I came across a question from a new mom that asked, “What should I do if my baby is spitting up a watery liquid after being breastfed?” Here’s a guide to help you know when you should worry about your baby spitting up. This is not medical advice, and you should always raise any concerns to your baby’s doctor.
When Your Baby’s Spit-Up is a Concern
- Some spit-up is normal. Our pediatrician used to ask if our babies were “happy spitters.” What she meant was, do they seem to be in pain or distress when they spit-up or does it not seem to bother them much? If they are bothered by spitting up, it may be reflux and you should discuss options with your doctor.
- Use color, texture, and odor as your guide. If your baby is breastfed, spit-up will usually be rather watery and pale white in color. It shouldn’t smell unpleasant; if there is a sour odor, consult with your doctor. If your baby is formula-fed, spit-up will usually be more yellow and a little thicker; while it smells stronger than breastmilk spit-up, the odor still should not be overly sour. You will learn what is “normal” for your baby so you can raise the flag of concern for anything unusual.
- Is your baby plateauing or losing weight? A baby’s job is to sleep, eat, and poop. If the amount that he is spitting up is preventing him from gaining weight it is definitely a problem. But, if your baby is gaining weight, it’s probably okay. My first child is very small and has always been right in that 0-10% range on the growth chart; when she spit-up, I was terrified that she was losing all the nutrients she’d just taken in. But, she continued to grow. While her growth path was not average, it was normal for her.
- Are you changing plenty of wet and soiled diapers? A good indicator that your baby is getting the food and nutrients he needs is that he’s also having plenty of wet and soiled diapers. After a few days of life, your baby should be up to 5-6 wet diapers a day and one stool (or more) every couple of days.

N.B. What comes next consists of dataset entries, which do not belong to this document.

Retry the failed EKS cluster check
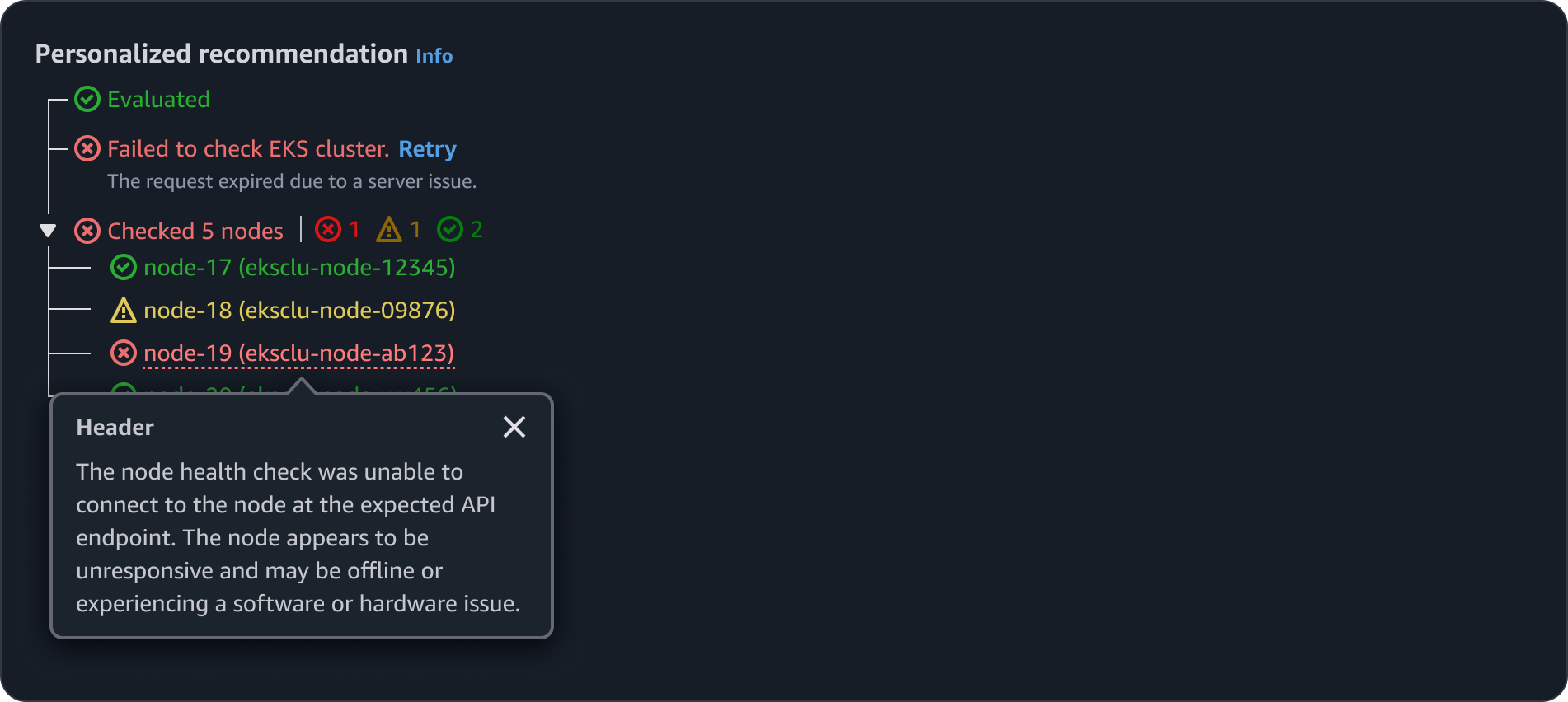Viewport: 1568px width, 702px height. (x=427, y=149)
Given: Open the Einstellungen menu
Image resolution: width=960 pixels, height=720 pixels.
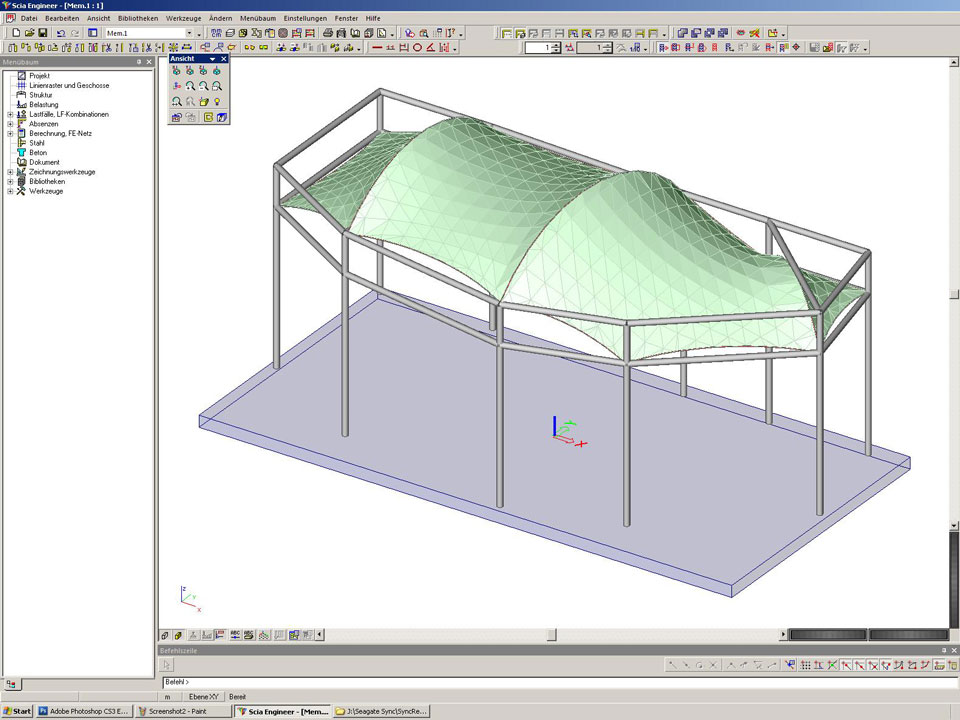Looking at the screenshot, I should (x=304, y=18).
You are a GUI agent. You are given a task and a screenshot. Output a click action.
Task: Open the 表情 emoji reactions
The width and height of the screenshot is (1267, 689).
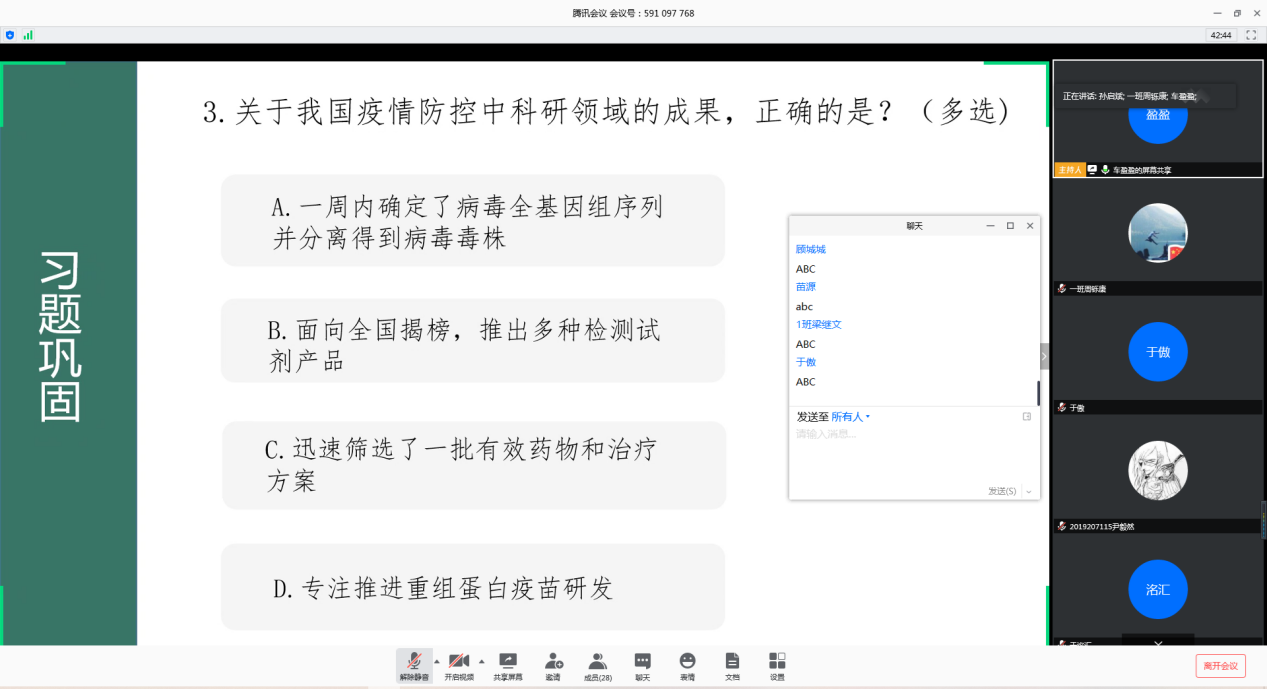pyautogui.click(x=687, y=665)
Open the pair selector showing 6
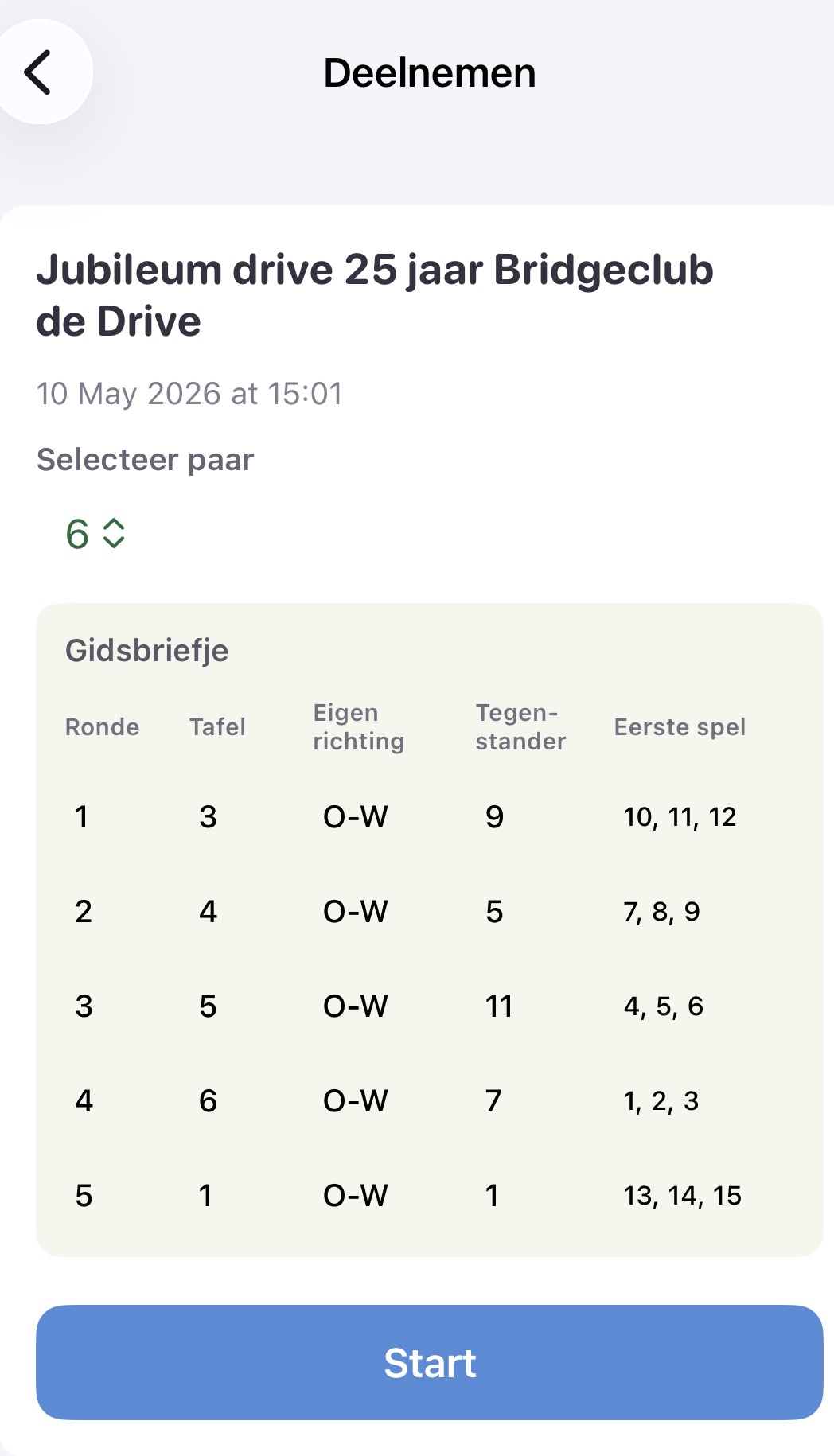The image size is (834, 1456). click(95, 533)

Now that you know when to be overly concerned about spit-up, here are some ways to keep more of your baby’s food in her belly.
- Burp your baby to get out any air bubbles. Burping may cause a little bit of spit-up, but not doing so may cause a lot more. Firmly pat your baby’s back after every feeding to get out those air bubbles.
- Keep your baby upright for 30 minutes after eating. By giving your baby’s stomach some time to process the milk or formula before laying down, more of the food will stay where it belongs.
- Plan tummy time for just before feedings. I noticed that even if I waited an hour after eating for tummy time, I still dealt with quite a bit of spit-up. I started doing tummy time right before the next feeding and found it to be much more successful.
- If you’re nursing, make sure your baby is getting hindmilk. Hindmilk is heavier and fattier than foremilk, so if you have a snacker, if can be hard to get them to nurse long enough for them to get hindmilk. Try alternating breasts at each feeding rather than nursing on both sides each time so your baby takes in more of the dense hindmilk at each feeding.
If these tips don’t seem to make much of a difference, you’ve discussed your baby’s spit-up concerns with your doctor, and your baby is a “happy spitter,” know that eventually, the spit-up will stop. Your baby is happy and healthy, and that is what matters!